NOTES TO CONSOLIDATED FINANCIAL STATEMENTS

YEARS ENDED JUNE 30, 2017, 2016 AND 2015

(in thousands, except per-share amounts)

 

(4) Investments

 

A summary of short-term investments was as follows:

 

   June 30, 2017   June 30, 2016 
Held to Maturity Investments          
Time deposits  $2,046   $881 

 

Short-term investments consist of time deposits that the Company classifies as held-to- maturity and are recorded at cost plus accumulated interest. The Company has classified all investments with maturity dates of greater than three months as current since it has the ability to redeem them within the year and amounts are available for current operations.

 

(5) Fair Value Measurements

 

GAAP defines fair value as the price that would be received to sell an asset or paid to transfer a liability in an orderly fashion between market participants at the measurement date.
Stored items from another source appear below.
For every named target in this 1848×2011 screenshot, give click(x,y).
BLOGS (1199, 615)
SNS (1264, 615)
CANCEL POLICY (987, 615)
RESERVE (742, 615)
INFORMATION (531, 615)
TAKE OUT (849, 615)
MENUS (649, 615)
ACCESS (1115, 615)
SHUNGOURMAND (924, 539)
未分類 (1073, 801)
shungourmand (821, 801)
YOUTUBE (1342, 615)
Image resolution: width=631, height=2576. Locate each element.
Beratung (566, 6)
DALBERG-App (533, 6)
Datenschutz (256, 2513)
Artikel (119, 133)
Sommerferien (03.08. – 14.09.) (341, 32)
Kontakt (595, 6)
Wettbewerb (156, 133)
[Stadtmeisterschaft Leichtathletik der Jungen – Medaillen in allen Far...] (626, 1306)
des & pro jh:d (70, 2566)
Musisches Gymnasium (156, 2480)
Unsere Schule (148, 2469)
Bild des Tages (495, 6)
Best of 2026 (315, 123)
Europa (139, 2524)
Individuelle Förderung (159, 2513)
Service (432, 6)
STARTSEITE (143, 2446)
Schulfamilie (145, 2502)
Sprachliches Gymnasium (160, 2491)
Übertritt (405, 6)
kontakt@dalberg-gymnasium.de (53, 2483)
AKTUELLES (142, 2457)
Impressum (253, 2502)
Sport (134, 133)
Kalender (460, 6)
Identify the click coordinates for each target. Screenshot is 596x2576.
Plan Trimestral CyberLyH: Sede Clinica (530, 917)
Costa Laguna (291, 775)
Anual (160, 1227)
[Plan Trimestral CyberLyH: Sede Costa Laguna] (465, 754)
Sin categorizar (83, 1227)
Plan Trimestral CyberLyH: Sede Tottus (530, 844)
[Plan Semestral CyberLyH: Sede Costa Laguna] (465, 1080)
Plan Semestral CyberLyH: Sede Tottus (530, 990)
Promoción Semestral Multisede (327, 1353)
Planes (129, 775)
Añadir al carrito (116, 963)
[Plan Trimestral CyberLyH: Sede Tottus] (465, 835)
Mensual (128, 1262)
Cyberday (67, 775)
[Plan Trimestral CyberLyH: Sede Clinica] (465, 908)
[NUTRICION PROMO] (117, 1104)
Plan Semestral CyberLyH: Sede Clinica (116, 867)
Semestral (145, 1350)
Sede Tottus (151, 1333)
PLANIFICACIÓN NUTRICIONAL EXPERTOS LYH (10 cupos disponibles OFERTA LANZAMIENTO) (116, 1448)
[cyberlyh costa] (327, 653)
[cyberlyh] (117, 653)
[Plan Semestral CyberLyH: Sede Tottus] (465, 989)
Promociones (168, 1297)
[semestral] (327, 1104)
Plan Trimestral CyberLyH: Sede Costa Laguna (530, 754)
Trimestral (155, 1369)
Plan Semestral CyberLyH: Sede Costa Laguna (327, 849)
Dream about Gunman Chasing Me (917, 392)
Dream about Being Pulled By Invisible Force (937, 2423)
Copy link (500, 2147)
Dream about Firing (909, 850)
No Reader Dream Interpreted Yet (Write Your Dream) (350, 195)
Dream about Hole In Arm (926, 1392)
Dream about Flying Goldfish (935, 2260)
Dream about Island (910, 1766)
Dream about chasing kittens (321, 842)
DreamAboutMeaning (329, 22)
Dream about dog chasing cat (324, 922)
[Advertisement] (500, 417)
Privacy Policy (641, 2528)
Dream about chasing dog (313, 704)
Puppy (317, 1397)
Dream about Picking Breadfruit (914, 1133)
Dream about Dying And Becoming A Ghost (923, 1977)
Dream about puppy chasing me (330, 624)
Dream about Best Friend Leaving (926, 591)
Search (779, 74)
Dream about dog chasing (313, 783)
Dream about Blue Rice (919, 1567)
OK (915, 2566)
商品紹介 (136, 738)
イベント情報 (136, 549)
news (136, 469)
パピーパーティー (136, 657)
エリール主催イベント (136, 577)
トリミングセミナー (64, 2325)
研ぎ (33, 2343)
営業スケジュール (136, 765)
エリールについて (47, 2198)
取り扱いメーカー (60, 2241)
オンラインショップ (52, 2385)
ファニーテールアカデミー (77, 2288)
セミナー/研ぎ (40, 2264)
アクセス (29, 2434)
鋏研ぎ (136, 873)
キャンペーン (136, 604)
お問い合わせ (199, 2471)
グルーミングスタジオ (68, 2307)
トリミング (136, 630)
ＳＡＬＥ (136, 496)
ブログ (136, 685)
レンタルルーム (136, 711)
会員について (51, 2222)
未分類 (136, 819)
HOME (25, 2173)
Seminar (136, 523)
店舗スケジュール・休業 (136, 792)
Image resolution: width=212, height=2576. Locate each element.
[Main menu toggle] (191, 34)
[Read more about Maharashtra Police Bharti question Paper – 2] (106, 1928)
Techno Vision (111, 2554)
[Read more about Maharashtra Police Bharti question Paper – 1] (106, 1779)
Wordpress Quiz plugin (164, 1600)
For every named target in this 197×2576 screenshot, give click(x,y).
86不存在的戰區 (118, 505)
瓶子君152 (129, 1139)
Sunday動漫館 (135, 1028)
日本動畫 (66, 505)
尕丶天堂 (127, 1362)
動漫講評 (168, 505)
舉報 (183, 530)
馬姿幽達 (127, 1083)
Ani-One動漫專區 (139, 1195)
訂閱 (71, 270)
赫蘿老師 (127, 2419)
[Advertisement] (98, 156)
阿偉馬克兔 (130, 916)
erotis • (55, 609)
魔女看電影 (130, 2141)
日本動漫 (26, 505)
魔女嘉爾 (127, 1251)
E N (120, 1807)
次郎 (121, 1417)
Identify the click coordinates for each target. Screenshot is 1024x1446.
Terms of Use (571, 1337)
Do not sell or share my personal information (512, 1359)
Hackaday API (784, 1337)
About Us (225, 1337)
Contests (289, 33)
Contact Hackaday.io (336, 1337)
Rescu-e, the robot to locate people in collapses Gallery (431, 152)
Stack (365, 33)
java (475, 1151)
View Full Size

GAAP establishes a fair value hierarchy for those instruments measured at fair value that distinguishes between assumptions based on market data (observable inputs) and the Company’s assumptions (unobservable inputs). The hierarchy consists of three levels:

 

Level 1 – Quoted market prices in active markets for identical assets or liabilities;

 

Level 2 – Inputs other than Level 1 inputs that are either directly or indirectly observable; and

 

Level 3 – Unobservable inputs that are not corroborated by market data.

 

On a recurring basis, Aceto measures at fair value certain financial assets and liabilities, which consist of cash equivalents, investments and foreign currency contracts. The Company classifies cash equivalents and investments within Level 1 if quoted prices are available in active markets. Level 1 assets include instruments valued based on quoted market prices in active markets which generally include corporate equity securities publicly traded on major exchanges. Time deposits are very short-term in nature and are accordingly valued at cost plus accrued interest, which approximates fair value, and are classified within Level 2 of the valuation hierarchy. The Company uses foreign currency futures contracts to minimize the risk caused by foreign currency fluctuation on its foreign currency receivables and payables by purchasing futures with one of its financial institutions. Futures are traded on regulated U.S. and international exchanges and represent commitments to purchase or sell a particular foreign currency at a future date and at a specific price. Aceto’s foreign currency derivative contracts are classified within Level 2 as the fair value of these hedges is primarily based on observable futures foreign exchange rates. At June 30, 2017, the Company had foreign currency contracts outstanding that had a notional amount of $62,187. Unrealized losses on hedging activities for the years ended June 30, 2017, 2016, and 2015, amounted to $515, $10 and $703, respectively, and are included in interest and other income, net, in the consolidated statements of income. The contracts have varying maturities of less than one year.

 

In conjunction with its existing credit agreement (see Note 9), the Company entered into an interest rate swap on March 21, 2017 for an additional interest cost of 2.005% on a notional amount of $100,000, which has been designated as a cash flow hedge. The expiration date of this interest rate swap is December 21, 2021. The remaining balance of this derivative as of June 30, 2017 is $95,000. The unrealized loss to date associated with this derivative, which is recorded in accumulated other comprehensive loss in the consolidated balance sheet at June 30, 2017, is $581. Aceto’s interest rate swaps are classified within Level 2 as the fair value of this hedge is primarily based on observable interest rates.